### PROBLEM DETAILS
Below are the records; give the number of lines in them that include the word "pixel", and nothing more.
______
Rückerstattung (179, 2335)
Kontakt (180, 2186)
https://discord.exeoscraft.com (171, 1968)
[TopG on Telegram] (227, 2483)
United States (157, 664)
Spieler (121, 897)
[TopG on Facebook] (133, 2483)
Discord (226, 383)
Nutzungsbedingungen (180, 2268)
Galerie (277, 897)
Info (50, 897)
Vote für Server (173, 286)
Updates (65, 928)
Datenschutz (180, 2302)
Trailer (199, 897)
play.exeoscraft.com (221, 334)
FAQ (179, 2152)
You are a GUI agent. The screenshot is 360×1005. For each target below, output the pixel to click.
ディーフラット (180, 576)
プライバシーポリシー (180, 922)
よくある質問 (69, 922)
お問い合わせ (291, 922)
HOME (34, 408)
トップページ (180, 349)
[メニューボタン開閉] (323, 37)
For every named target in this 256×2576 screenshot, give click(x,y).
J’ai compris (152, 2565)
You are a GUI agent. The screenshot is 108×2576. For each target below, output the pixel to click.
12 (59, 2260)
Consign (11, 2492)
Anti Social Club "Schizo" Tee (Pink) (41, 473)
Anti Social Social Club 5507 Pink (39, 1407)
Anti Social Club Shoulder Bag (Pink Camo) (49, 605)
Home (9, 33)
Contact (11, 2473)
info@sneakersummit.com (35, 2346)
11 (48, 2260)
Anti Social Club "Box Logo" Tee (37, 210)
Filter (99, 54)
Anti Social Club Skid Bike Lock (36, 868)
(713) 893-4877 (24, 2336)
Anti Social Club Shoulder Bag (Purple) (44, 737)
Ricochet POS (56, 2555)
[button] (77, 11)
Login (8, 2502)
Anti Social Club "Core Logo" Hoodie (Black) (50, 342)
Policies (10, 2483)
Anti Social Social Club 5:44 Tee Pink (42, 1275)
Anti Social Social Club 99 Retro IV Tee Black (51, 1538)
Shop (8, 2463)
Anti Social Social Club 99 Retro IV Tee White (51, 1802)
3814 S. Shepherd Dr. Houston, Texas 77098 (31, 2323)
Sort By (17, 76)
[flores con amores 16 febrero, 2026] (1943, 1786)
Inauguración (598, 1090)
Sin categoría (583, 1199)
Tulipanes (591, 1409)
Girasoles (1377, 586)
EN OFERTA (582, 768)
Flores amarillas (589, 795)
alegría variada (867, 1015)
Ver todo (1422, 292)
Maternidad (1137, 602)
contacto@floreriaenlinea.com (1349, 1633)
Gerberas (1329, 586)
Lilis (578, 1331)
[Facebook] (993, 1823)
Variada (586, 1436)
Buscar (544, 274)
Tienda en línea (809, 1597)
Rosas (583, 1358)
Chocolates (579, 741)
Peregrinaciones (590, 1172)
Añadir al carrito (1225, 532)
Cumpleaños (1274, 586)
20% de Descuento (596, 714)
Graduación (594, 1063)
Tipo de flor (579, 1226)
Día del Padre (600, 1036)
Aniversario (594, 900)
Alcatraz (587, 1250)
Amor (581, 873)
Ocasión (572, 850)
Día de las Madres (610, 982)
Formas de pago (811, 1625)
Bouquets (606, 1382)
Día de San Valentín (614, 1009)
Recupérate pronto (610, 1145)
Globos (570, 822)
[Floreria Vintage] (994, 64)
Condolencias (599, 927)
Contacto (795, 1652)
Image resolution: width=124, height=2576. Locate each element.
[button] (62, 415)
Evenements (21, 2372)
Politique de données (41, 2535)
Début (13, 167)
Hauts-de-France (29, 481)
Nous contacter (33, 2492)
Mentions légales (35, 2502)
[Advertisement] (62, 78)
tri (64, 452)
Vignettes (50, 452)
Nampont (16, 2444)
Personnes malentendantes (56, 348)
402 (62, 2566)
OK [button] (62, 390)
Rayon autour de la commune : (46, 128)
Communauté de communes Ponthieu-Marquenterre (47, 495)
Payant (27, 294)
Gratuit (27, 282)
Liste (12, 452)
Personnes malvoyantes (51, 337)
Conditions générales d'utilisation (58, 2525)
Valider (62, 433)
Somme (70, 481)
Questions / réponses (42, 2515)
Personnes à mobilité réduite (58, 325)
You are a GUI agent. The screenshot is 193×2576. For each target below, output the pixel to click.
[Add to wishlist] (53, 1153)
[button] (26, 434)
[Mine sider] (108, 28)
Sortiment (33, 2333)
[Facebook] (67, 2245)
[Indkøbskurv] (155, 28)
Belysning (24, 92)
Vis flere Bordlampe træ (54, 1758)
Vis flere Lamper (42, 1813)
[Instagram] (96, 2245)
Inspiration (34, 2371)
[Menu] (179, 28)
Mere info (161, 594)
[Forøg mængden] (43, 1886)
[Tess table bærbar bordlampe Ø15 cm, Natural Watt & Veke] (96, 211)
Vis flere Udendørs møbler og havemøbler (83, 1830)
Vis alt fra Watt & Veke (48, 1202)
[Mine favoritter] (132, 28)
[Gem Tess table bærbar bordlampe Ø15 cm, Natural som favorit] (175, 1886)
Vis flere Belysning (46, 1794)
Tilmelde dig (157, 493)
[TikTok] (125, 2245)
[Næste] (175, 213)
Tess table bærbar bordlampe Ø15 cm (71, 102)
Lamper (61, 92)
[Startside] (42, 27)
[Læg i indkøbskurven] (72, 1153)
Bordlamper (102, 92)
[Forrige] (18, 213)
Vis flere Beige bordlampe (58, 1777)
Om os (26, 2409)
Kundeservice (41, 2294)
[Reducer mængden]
______
### SOLUTION TO THE EXERCISE
3